Prestasi-prestasinya pun mulai bersinar, setelah ia terus membangun kebiasaanya bersama Al-Qur’an. Imam berhasil menjuarai berbagai ajang kompetisi yang berhubungan dengan Al-Qur’an maupun pelajaran formal lainnya. Diantara prestasi yang pernah dihasilkan yaitu pada tahun 2007 ia berhasil menjuarai Olimpiade Fisika tingkat Kabupaten Banjarnegera, Juara Pertama lomba Qira’ah tingkat Kabupaten Banjarnegara, tahun 2010 menjuarai lomba debat bahasa Arab tingkat kabupaten, juara pertama lomba tahfidz tingkat kabupaten, pada tahun 2013 meraih juara dua pada lomba tahfidz antar pesantren se Jawa dan Bali yang diadakan di Bogor, juara kedua lomba tartil tingkat Ma’had Tahfidz se Indonesia, dan pada tahun 2014 berhasil meraih juara kedua lomba tartil tingkat Jawa dan Bali di Bogor.

Dilihat dari berbagai prestasi yang ditorehkannya, Imam mendapat kesempatan menjadi juri lomba tartil Musabaqah Tilawatil Qur’an (MTQ) tingkat Kabupaten Banjarnegara pada tahun 2013. Selain itu, saat ini Imam diberikan kepercayaan untuk mengajar tartil di pesantren mahasiswa Budi Mulya, serta menjadi salah seorang pengajar tartil di UMY.

Di tengah kesibukannya, saat ini Imam berkuliah di dua tempat yang berbeda dengan mengambil jurusan yang berbeda pula. “Saat ini saya sedang mengambil kuliah di UAD mengambil jurusan Ulumul Hadist angkatan 2014, dan mengambil jurusan konseling Islam di UMY angkatan 2015,” ujar Imam yang berkeinginan menjadi pengusaha dan pendakwah Al-Qur’an tersebut.

Saat ini Pria kelahiran Banjarnegara, Jawa tengah, 16 Agustus 1995 ini mengaku pernah bertalaqi (bertemu dan murajaah) yang dibimbing langsung oleh Syeikh Sudais yang merupakan Imam besar Masjidil Haram, dan terus berlanjut hingga saat ini belajar dengan Syeikh Sudais melalui media online.

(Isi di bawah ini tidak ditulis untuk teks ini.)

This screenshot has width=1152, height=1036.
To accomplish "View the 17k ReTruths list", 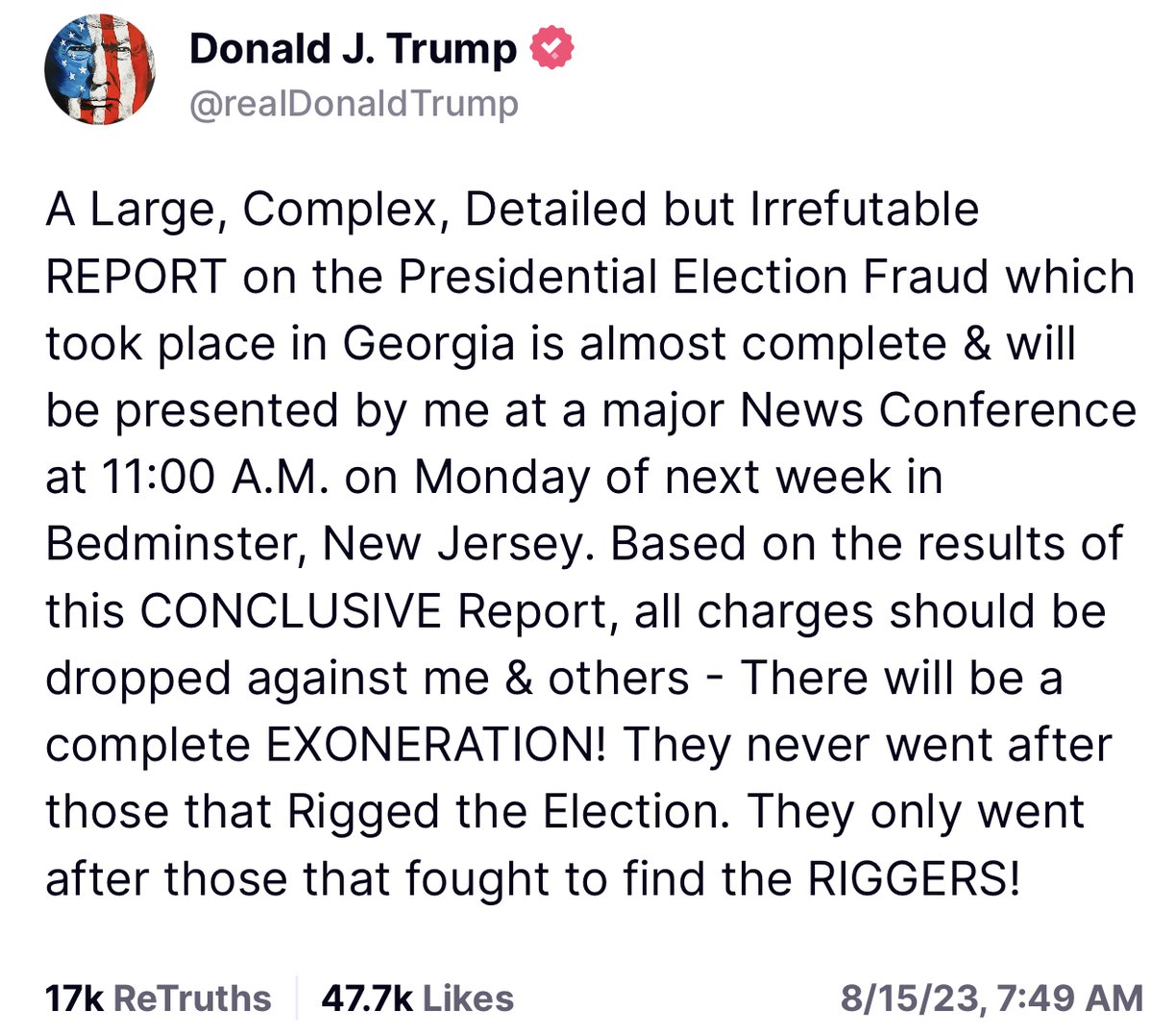I will point(158,998).
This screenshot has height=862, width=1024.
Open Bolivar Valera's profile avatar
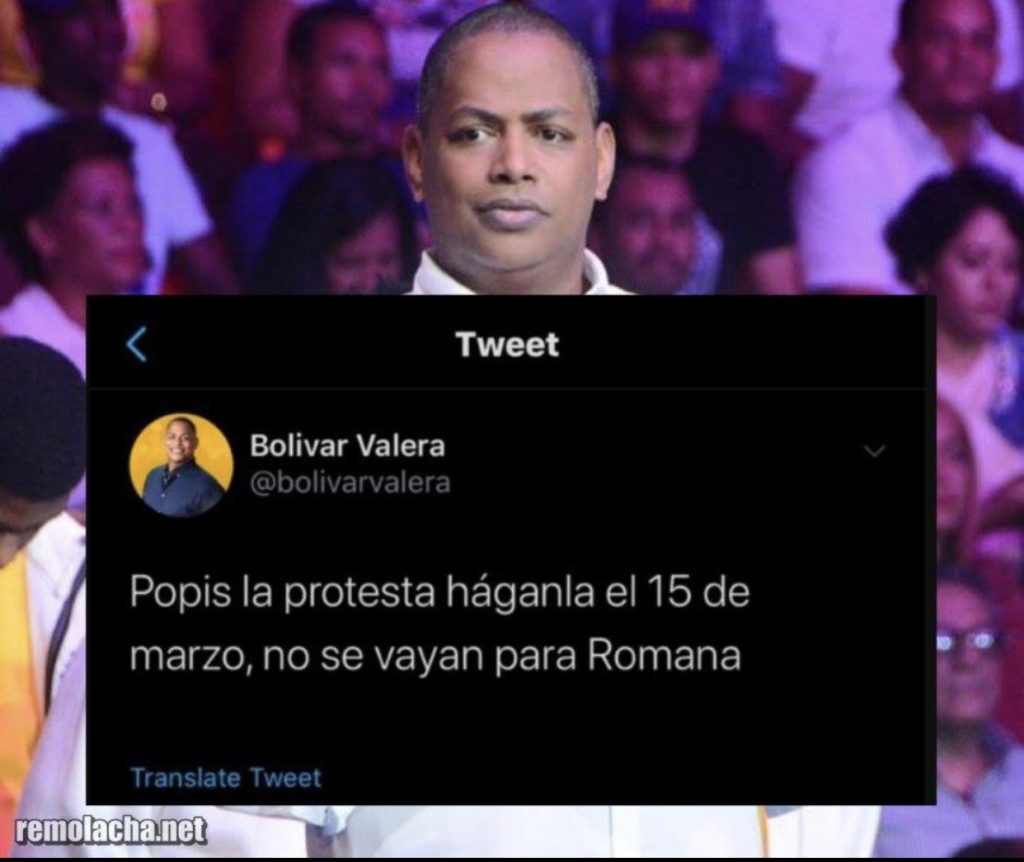point(181,465)
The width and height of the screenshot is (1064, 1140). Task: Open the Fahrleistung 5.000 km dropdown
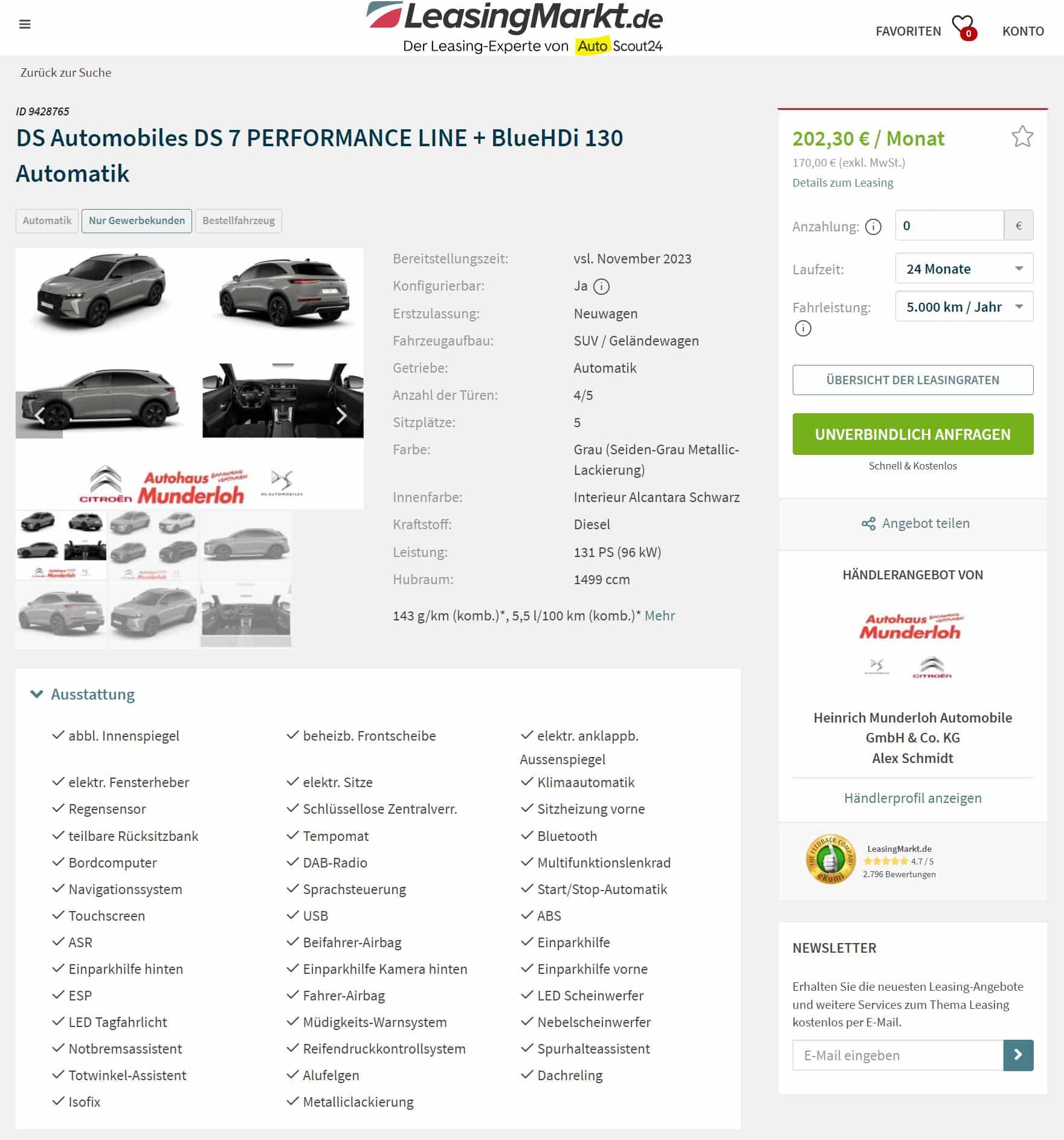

Bukan hanya itu, Imam juga pernah bertalaqi dengan Syeikh Ali Bashfar yang merupakan ulama pemegang sanad Al-Qur’an sekaligus ketua organisasi tahfidz Internasional. Keduanya pernah ditemuinya saat berkunjung ke Ma’had Huda Qur’ani Bogor dalam rangka wisuda akbar.

“Jadilah penjaga Al-Qur’an, niscaya Allah akan menjagamu. Muliakanlah Al-Qur’an, niscaya Allah akan memuliakanmu. Hormatilah Al-Qur’an, niscaya Allah akan menghormatimu. Pelajarilah, pahamilah, amalkanlah, dan dakwakanlah Al-Qur’an, niscaya akan bahagia dunia dan akhirat,” pesan Imam.